-- Sayfa alıntısı --
Aklını korumayanlar, Allah katında insan olarak bile görülmüyorlar. Eşref-i mahlûkat olma makamlarını yitiriyor onlar. Hayvanlaşıyorlar. Hatta hayvandan daha aşağı bir duruma; aşağıların aşağısına düşüyorlar.
Çağın, acımasız, ağır baskıları altında ezilen, bunalan, sosyal, siyasi, ahlaki, ekonomik düzeni altüst olan, adaletin, hakkın ve hukukun alabora olduğu, şeref ve haysiyetlerin pazara döküldüğü, güvenin yitirildiği bir dünyada;kalbini, kafasını ve ruhunu çeşitli hastalıkların ve huzursuzluğun işgal ettiği çağımız insanı; imanın, ibadetin, zikrin terapisine / tedavisine ne kadar muhtaç…
Yaratıcı (cc), akıllı kullarını muhatap alıyor.Sağlıklı akla sahip olan kullarını…
Kur’an, akıllı insanlar için en güvenilir rehber, Peygamber (sav) de, aklını kullananlar için en güzel örnektir.
İnsanların, akıllarını korumalarını ve kullanmalarını istiyor Rabbimiz. Akıllıca, düşünerek iman etmelerini, ibadet ve itaat etmelerini istiyor. Bütün işlerini akıllıca yapmalarını istiyor.
İnsana akıldan daha büyük, daha önemli hangi nimet verildi!

-- Görev listesi --
[A] Akıl konulu metinde geçen "Kur’an, akıllı insanlar için en güvenilir rehber, Peygamber (sav) de, aklını kullananlar için en güzel örnektir." cümlesini İngilizceye çevirin.
[B] Akıl konulu metne göre çağımız insanı neden imanın, ibadetin ve zikrin tedavisine muhtaçtır? Bir ile üç cümle arasında açıklayın.
[C] Akıl konulu metni son cümlesinden sonra birkaç cümleyle sürdürün.

-- Verilen bilgiler --
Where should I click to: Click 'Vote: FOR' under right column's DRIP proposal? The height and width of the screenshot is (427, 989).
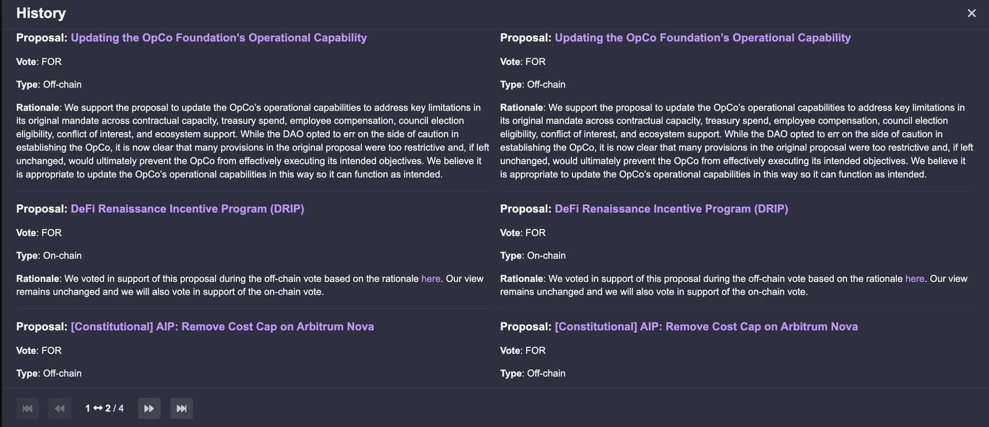523,233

-- Cevaplar --
[A] The Qur'an is the most reliable guide for people of reason, and the Prophet (pbuh) is the finest example for those who use their reason.

[B] Çağımız insanı, sosyal, siyasi, ahlaki ve ekonomik düzenin altüst olduğu, adaletin, hakkın ve hukukun alabora olduğu, güvenin yitirildiği bir dünyada ağır baskılar altında eziliyor. Bu yüzden kalbini, kafasını ve ruhunu çeşitli hastalıklar ve huzursuzluk işgal etmiştir.

[C]
Bu nedenle Rabbimiz, kutlu Kitabında sık sık uyarıyor: “Aklınızı kullanmıyor musunuz?” (Bkz. Enbiya, 21/10, 67; Hud, 11/51; Yusuf, 12/109; Mu’minun, 23/80) “Düşünmüyor musunuz?” “İbret almıyor musunuz?” diye.
“Gecenin ve gündüzün değişmesinde, Allah'ın gökten indirmiş olduğu rızıkta (yağmurda) ve ölümünden sonra yeri onunla diriltmesinde, rüzgârları değişik yönlerden estirmesinde, aklını kullanan toplum için dersler vardır.” (Casiye,45/5; Ankebut, 29/35)
Şirk, küfür, isyan ve zulüm, aklı kullanmamanın en bariz örnekleridir.
Ehil kimselere aklı danışmak, onlarla istişare etmek ve öğütlerine kulak vermek elbette güzeldir. Fakat aklını başkasına hibe etmek ve ipoteğe vermek; akıl emanetine riayet etmemek; ne kötü!